*TEXT SECTION*:
• • • • •

There is a very powerful lobby here that resists any attempts to control guns. In fact they aggressively push for laws such as the one in Florida that allows you to shoot someone you ‘think’ might be threatening you.
This legislation led a Floridian being able to shoot a young African-American child dead for no apparent reason other than he felt threatened. And more egregrious than that, it wasn’t automatically a cause for police investigation.
When I first came to this country in the early 90s, i saw first hand that African-Americans were discriminated against. And this was in New York City. I truly appreciated having white skin and speaking English as my first language. I was immediately ahead of the game. I could hail a cab! Anytime, anywhere. Like magic.
African-Americans, like Irish people, have experienced being less-than-human under the law. That is something you don’t forget too quickly as a culture.
They were brought to the Americas as slaves.
And, not many people know this, but the only reason African-Americans were brought over was that the Irish and Scottish slaves that the English originally intended to harvest the sugar cane in the Caribbean, wilted in the heat.
Had we celts fared better in the blazing sun, there might be NO African-Americans at all.
It also doesn’t helped that African-Americans were actively and legally discriminated against after they won their so called “freedom” in 1865.
They were then crowded into urban ghettos and had great difficulty finding work. Purely because of the color of their skin.
So it was hardly surprising then that crime was frequently rampant in the African-American community. Just as it was among Irish immigrants in New York and Boston in the 19th century.

• • • • •

*DATA LISTING*:
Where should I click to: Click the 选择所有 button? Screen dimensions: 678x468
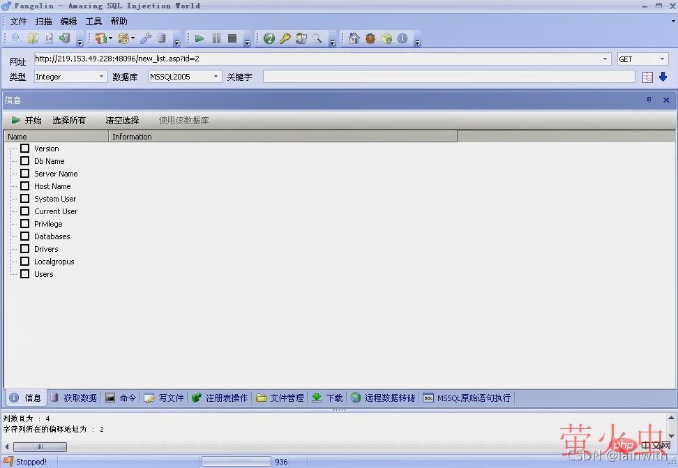tap(68, 120)
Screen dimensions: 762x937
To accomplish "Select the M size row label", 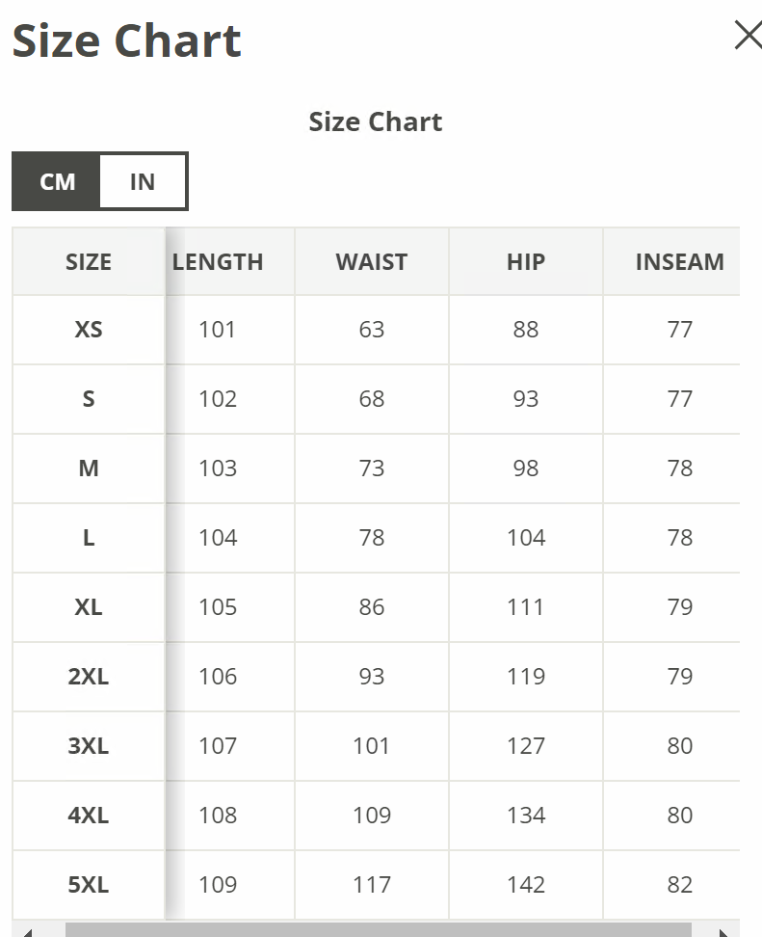I will coord(89,469).
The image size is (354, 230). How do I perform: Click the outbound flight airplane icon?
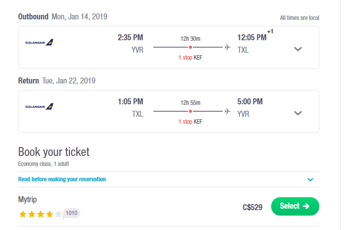pyautogui.click(x=228, y=47)
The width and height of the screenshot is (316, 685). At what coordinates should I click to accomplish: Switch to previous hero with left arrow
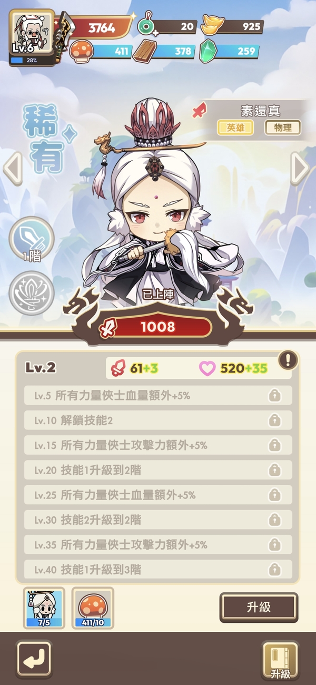tap(13, 169)
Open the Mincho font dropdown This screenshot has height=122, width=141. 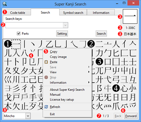pos(28,116)
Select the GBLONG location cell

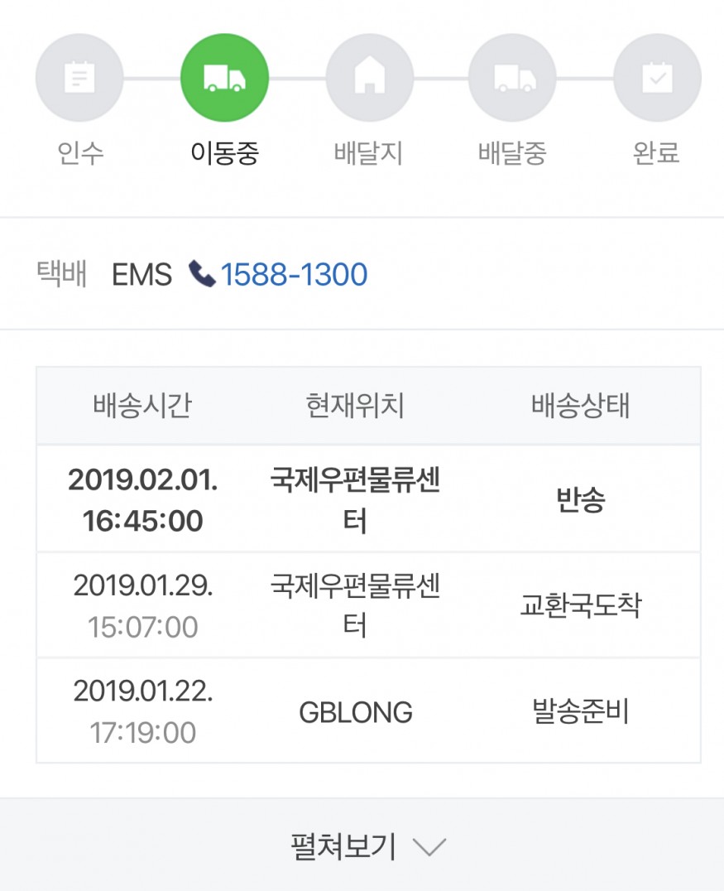click(356, 712)
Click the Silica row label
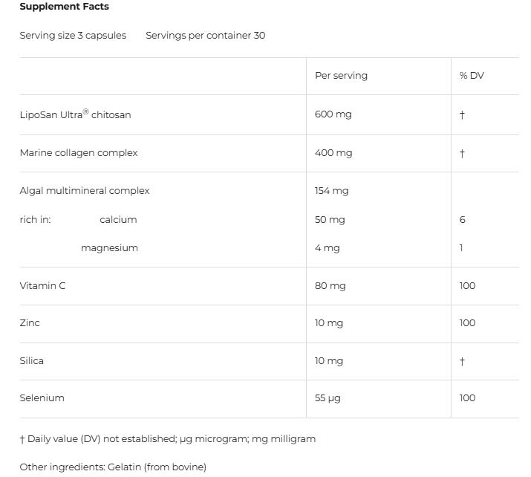The height and width of the screenshot is (477, 531). coord(32,361)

• • • • •

*EXERCISE TASK 1*: Return the part of the text on race in America starting at "There is a very" and ending at "anywhere. Like magic.".
*EXERCISE TASK 2*: Write the next part of the text on race in America, picking up after its final sentence.
You can work without the items.

*WRITTEN RESPONSE 1*:
There is a very powerful lobby here that resists any attempts to control guns. In fact they aggressively push for laws such as the one in Florida that allows you to shoot someone you ‘think’ might be threatening you.
This legislation led a Floridian being able to shoot a young African-American child dead for no apparent reason other than he felt threatened. And more egregrious than that, it wasn’t automatically a cause for police investigation.
When I first came to this country in the early 90s, i saw first hand that African-Americans were discriminated against. And this was in New York City. I truly appreciated having white skin and speaking English as my first language. I was immediately ahead of the game. I could hail a cab! Anytime, anywhere. Like magic.

*WRITTEN RESPONSE 2*:
Segregation leads to fear and mistrust. But if the crime statistics “support” these fears and if racism persists, it leads to situations like that befell poor Trayvon Martin. A child gunned down by someone who probably shouldn’t have been in possession of a weapon, much less be in a position of power.
I will now offset all this preaching by telling you a story that happened to me here on the streets of Chicago a couple of weeks ago.
There have been several shootings on the block that houses The Escape Pod offices in the past year. The most recent one was fatal. A security guard at a nearby drugstore was shot dead for no apparent reason a month ago.
These things put you on edge.
Your danger antenna goes up. You get judgmental.
A couple of weeks ago i was walking down the street and I noticed an African American guy come running across the street just behind me.
Nothing strange there.
Then I noticed he was walking right beside me in lockstep. Right next to me. Shoulder to shoulder.
I kept looking straight ahead, walking. I am a pretty fast walker btw.
So now my city wheels are turning.
“Is this guy fucking with me? What’s going on here? Should I confront him?”
My adrenalin is starting to pump.
So I decide to turn to look at him, and with the biggest smile i could muster, confidently said “hey, what’s up!”
What I saw shook me.
The beaming face of a child smiling back at me. I’m guessing he was 13, tall for his age, but a child.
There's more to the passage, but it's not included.